- Born: September 2, 1901
- Died: July 20, 1954 (aged 52)
- Occupation: American writer

= Hollister Noble =

American novelist

Charles Hollister Noble (September 2, 1901 – July 20, 1954) was an American historical novelist and screenwriter. He committed suicide after it was alleged that he had plagiarized the research (not the text) of a book he had written. The decision that he was not guilty of plagiarism came only after his death by gunshot in the cellar of his home in Sherman Oaks, California.

==Career==
Noble attended the Loomis School in Windsor, Connecticut, where he served on the first editorial board of the Loomis Log, Loomis's school newspaper. Noble was a professional writer and editor in the newspaper, radio and motion picture fields, with strong interests in the American Civil War and railroads. From 1931 he had written numerous book reviews for The New York Times and had been the author of numerous magazine articles published by The New York Times Magazine. Noble owned a substantial Civil War library and had served as an Army officer with the Office of War Information during World War II.
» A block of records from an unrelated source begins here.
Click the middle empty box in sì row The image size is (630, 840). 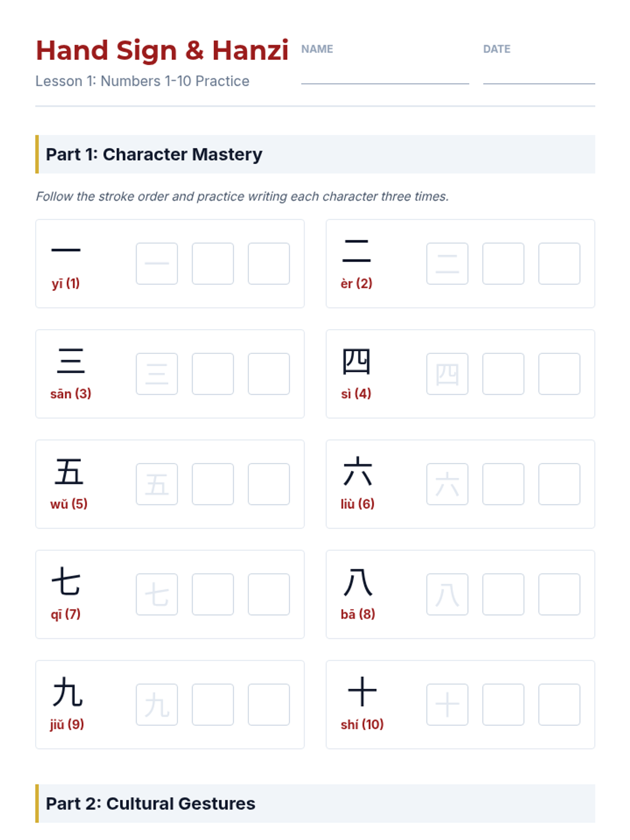503,374
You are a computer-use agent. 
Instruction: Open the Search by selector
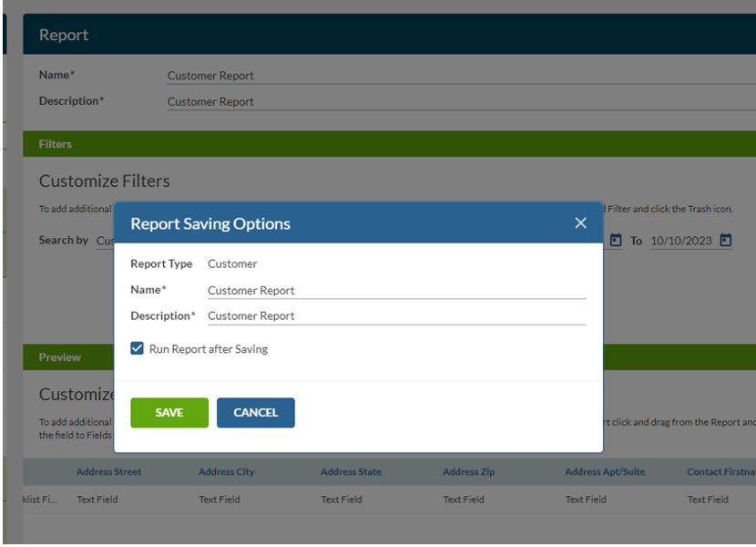point(105,240)
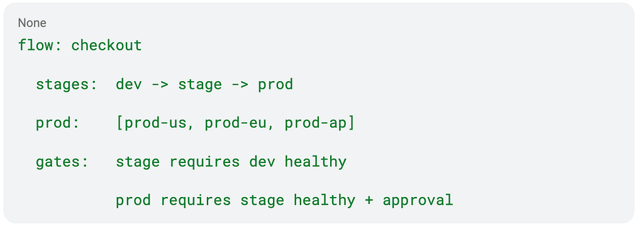Click the 'prod:' key label

click(57, 123)
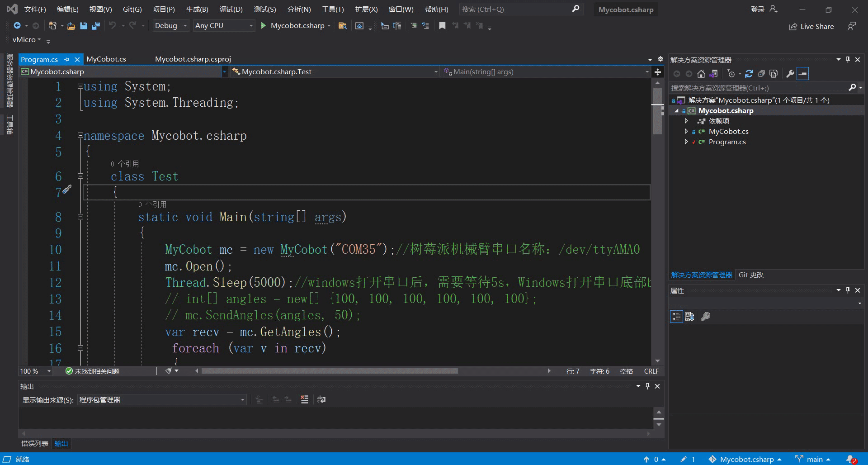The height and width of the screenshot is (465, 868).
Task: Click the screwdriver quick-action icon on line 7
Action: [x=66, y=190]
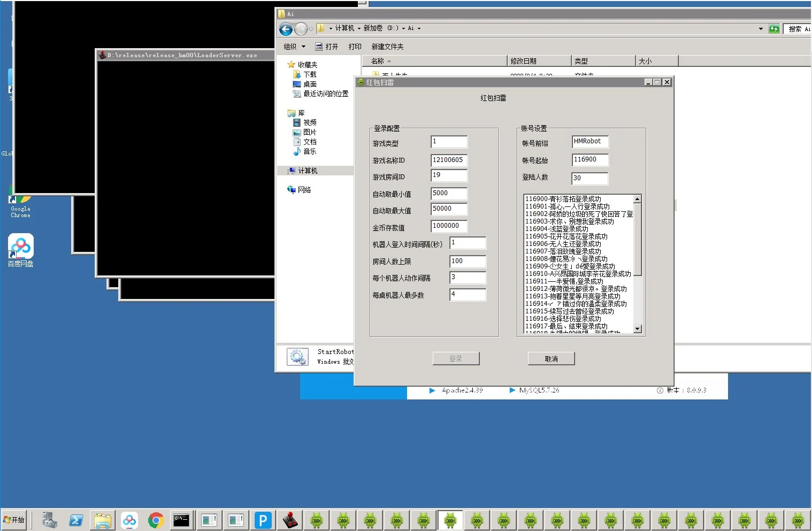Click the 帐号前缀 input field with HMRobot
812x531 pixels.
(589, 142)
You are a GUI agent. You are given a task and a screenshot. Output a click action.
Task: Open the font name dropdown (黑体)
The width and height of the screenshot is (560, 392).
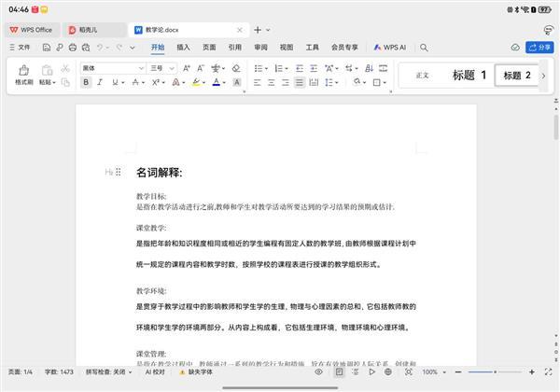tap(112, 68)
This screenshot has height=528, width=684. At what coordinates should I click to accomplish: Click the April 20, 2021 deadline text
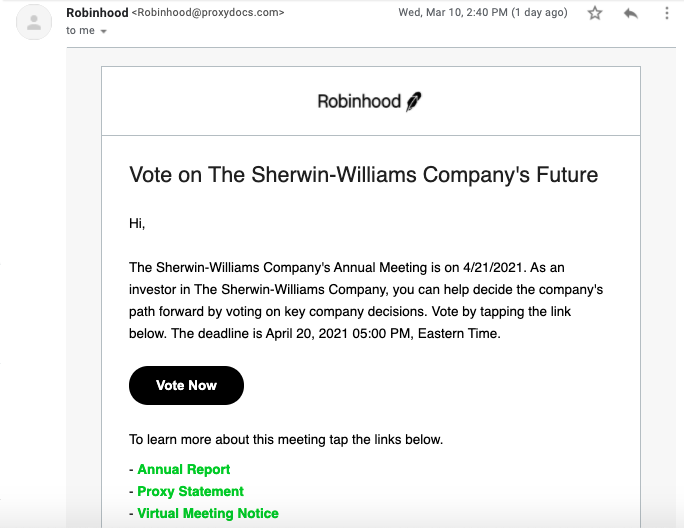click(307, 333)
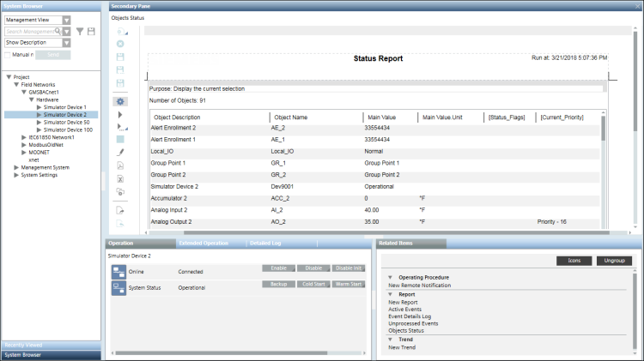Image resolution: width=644 pixels, height=361 pixels.
Task: Toggle the Manual navigation checkbox
Action: point(8,55)
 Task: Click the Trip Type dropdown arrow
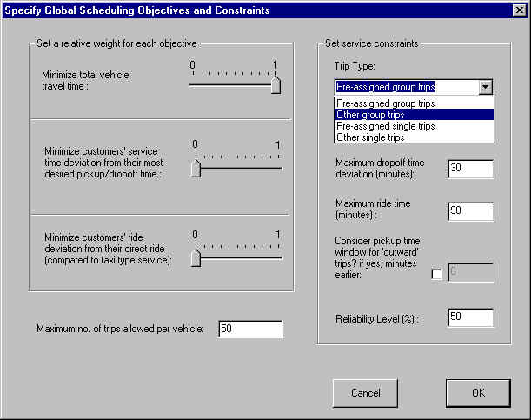point(486,87)
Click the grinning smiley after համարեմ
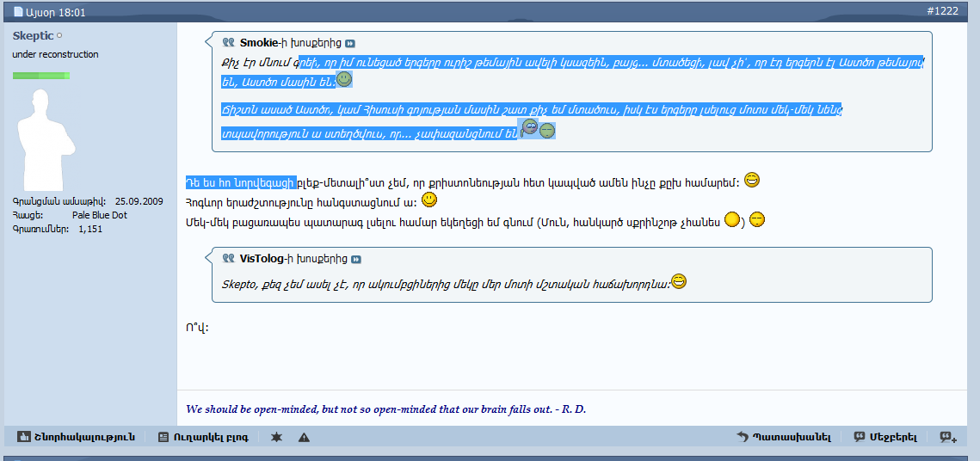This screenshot has width=980, height=461. 753,181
Three of Noble's stories were the basis for full-length cinema movies: Drums in the Deep South (1951), Mara Maru (1952), and Mutiny (1952).

Hollister Noble and his wife, Iris Noble, were represented by Barthold Fles.

==Books==
- The Winds of Love (1948)
- Woman With a Sword: The biographical novel of Anna Ella Carroll of Maryland (1948)
- One Way to Eldorado (1954)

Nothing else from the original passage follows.